Question

Knowing that a 0.90-kg object weighs 9.0 n , find the acceleration of a 0.90-kg stone in free fall .

Answer 1

The acceleration in a free fall would be
`10\; {\rm m\cdot s^(-2)}` at this location.

Step-by-step explanation:

This problem can be solved using Newton's Laws of Motions.

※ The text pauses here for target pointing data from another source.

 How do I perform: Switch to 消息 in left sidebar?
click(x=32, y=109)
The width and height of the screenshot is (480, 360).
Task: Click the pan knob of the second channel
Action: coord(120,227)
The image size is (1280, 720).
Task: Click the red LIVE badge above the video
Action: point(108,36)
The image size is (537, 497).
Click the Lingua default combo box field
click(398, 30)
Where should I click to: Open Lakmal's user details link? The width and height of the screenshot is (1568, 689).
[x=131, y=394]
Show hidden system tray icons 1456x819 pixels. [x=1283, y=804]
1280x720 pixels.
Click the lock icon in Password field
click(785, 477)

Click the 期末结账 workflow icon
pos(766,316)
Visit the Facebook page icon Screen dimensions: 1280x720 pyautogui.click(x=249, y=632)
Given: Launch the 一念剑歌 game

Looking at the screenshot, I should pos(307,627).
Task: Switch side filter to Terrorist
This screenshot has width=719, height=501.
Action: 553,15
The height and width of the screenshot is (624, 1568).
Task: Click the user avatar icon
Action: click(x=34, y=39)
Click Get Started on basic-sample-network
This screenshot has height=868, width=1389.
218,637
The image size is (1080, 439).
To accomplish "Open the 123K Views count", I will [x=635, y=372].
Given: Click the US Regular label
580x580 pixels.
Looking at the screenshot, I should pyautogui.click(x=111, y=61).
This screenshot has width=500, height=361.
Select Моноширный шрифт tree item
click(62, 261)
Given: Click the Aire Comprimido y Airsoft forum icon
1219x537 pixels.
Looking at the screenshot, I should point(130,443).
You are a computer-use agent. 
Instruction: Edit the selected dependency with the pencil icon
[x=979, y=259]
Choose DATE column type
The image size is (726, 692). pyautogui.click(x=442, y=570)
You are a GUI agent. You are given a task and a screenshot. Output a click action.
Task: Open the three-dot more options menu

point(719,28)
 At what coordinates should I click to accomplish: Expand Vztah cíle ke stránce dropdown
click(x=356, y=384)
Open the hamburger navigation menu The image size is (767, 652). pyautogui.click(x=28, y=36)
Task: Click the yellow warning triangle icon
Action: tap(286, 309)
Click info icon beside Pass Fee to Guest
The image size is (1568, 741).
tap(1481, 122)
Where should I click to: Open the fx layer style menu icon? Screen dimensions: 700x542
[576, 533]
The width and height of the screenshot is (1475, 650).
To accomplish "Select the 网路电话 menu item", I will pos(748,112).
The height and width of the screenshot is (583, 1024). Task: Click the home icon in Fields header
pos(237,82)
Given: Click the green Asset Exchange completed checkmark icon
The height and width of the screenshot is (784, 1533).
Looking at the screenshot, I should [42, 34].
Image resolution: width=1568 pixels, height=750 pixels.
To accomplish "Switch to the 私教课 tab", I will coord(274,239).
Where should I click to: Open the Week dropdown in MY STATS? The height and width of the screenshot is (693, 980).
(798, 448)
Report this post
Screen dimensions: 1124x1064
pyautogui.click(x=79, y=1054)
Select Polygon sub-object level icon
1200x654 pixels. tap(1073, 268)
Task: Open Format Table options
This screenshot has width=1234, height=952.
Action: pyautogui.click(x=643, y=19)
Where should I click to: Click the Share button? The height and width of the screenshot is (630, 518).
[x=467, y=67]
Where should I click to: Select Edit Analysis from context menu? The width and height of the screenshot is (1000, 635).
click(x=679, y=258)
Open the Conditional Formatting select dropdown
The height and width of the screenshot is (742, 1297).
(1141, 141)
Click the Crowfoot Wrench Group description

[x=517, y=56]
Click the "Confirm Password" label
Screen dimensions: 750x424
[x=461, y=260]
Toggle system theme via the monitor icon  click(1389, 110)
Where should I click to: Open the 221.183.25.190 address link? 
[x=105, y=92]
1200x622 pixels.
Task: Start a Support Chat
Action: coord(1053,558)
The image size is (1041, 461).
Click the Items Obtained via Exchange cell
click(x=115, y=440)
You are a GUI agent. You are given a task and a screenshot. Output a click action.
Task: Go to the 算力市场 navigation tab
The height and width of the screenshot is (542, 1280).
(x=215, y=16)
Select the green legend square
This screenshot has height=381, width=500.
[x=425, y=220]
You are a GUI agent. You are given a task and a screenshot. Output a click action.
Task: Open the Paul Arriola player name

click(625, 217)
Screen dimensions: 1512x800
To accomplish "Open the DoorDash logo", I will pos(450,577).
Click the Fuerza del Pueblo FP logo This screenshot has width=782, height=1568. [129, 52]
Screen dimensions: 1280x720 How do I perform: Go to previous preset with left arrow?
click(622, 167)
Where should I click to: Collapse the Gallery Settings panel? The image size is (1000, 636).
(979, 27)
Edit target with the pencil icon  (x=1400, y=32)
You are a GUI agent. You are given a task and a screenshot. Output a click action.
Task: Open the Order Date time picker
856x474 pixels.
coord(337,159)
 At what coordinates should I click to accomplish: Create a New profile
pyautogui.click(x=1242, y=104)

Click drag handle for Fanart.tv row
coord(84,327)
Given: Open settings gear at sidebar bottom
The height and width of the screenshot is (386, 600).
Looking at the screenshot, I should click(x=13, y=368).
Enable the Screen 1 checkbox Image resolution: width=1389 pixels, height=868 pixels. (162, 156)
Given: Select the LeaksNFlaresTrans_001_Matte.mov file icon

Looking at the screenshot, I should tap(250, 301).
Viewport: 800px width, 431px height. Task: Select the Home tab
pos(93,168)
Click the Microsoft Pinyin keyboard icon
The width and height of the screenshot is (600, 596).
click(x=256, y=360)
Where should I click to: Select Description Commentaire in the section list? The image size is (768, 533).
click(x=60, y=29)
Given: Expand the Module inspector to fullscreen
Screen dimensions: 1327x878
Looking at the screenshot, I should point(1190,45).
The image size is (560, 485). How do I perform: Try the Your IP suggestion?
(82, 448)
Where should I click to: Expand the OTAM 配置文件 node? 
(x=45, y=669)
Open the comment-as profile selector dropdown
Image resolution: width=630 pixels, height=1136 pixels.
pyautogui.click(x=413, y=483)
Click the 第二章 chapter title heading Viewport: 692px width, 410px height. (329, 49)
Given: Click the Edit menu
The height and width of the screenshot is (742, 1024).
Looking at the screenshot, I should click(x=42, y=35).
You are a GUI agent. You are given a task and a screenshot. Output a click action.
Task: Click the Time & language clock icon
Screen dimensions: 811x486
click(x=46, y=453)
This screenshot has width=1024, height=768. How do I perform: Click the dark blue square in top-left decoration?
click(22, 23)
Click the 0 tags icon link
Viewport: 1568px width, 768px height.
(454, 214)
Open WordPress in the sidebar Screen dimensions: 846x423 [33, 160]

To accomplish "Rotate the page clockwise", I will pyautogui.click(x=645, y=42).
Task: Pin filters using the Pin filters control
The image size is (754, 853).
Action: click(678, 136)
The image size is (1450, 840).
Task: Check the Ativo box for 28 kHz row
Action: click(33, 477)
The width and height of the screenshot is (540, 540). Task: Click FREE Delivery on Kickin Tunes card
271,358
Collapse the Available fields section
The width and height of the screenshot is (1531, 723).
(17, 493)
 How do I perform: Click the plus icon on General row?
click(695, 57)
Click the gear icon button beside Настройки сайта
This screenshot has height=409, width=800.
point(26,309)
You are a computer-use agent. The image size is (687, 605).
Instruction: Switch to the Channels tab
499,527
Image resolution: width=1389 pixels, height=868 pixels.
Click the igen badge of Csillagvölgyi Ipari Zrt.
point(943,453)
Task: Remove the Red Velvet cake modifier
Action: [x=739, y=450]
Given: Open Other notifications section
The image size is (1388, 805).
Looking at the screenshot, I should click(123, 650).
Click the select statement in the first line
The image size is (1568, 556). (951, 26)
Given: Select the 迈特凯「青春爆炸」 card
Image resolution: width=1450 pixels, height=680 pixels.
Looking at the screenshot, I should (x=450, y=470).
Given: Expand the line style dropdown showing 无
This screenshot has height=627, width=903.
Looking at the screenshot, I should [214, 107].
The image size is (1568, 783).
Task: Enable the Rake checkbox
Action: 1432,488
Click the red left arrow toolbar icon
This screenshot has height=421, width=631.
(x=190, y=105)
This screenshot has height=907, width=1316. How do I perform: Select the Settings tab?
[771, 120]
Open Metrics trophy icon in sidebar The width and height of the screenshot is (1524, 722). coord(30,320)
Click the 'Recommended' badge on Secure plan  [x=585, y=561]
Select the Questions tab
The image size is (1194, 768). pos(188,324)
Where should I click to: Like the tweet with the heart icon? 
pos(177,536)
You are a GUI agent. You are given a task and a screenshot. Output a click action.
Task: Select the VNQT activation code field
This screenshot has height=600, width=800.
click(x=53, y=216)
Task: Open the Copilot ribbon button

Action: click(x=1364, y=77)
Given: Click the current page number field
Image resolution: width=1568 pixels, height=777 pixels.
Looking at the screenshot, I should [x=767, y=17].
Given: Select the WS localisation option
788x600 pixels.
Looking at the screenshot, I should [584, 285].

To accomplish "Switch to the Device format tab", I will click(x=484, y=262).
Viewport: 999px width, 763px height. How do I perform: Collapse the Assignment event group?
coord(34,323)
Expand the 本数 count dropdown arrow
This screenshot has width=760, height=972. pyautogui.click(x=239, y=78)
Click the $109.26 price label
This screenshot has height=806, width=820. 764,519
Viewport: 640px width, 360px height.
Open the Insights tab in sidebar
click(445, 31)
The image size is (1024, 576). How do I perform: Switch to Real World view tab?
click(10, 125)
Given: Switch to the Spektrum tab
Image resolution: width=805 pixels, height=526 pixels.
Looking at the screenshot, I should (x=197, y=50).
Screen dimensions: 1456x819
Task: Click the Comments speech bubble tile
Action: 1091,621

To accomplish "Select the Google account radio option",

By Newton's Laws of Motion, the acceleration of an object can be found by dividing the net force on the object by the mass of the object:

`\displaystyle (\text{acceleration}) = \frac{(\text{net force})}{(\text{mass})}`.

In a free fall, the net force on the object would be equal to gravitational attraction, since that would be the only force acting on the object. Note that gravitational attraction is also knowns as the weight of the object.

`(\text{net force in free fall}) = (\text{weight})`.

The acceleration of the object in the free fall would be:

`\begin{aligned}(\text{acceleration}) &= \frac{(\text{net force})}{(\text{mass})} \\ &= \frac{(\text{weight})}{(\text{mass})}\end{aligned}`.

In other words, the acceleration of the object in the free fall would be equal to the ratio between the weight and mass of the object. For the
`0.90\; {\rm kg}` object with a weight of
`9.0\; {\rm N}`, the free-fall acceleration would be:

`\begin{aligned}(\text{acceleration}) &= \frac{(\text{weight})}{(\text{mass})} \\ &= \frac{9.0\; {\rm N}}{0.90\; {\rm kg}} \\ &= 10\; {\rm m\cdot s^(-2)}\end{aligned}`.

(Note that in standard units,
`1\; {\rm N} = 1\; {\rm kg\cdot m\cdot s^(-2)}`.)

Additionally, at the same location of one particular gravitational field, the acceleration in a free fall is the same regardless of mass. Since the
`0.90\; {\rm kg}` object would accelerate at
`10\; {\rm m\cdot s^(-2)}` in a free fall, the
`0.90\; {\rm kg}` stone would accelerate at the same rate at this location in the gravitational field.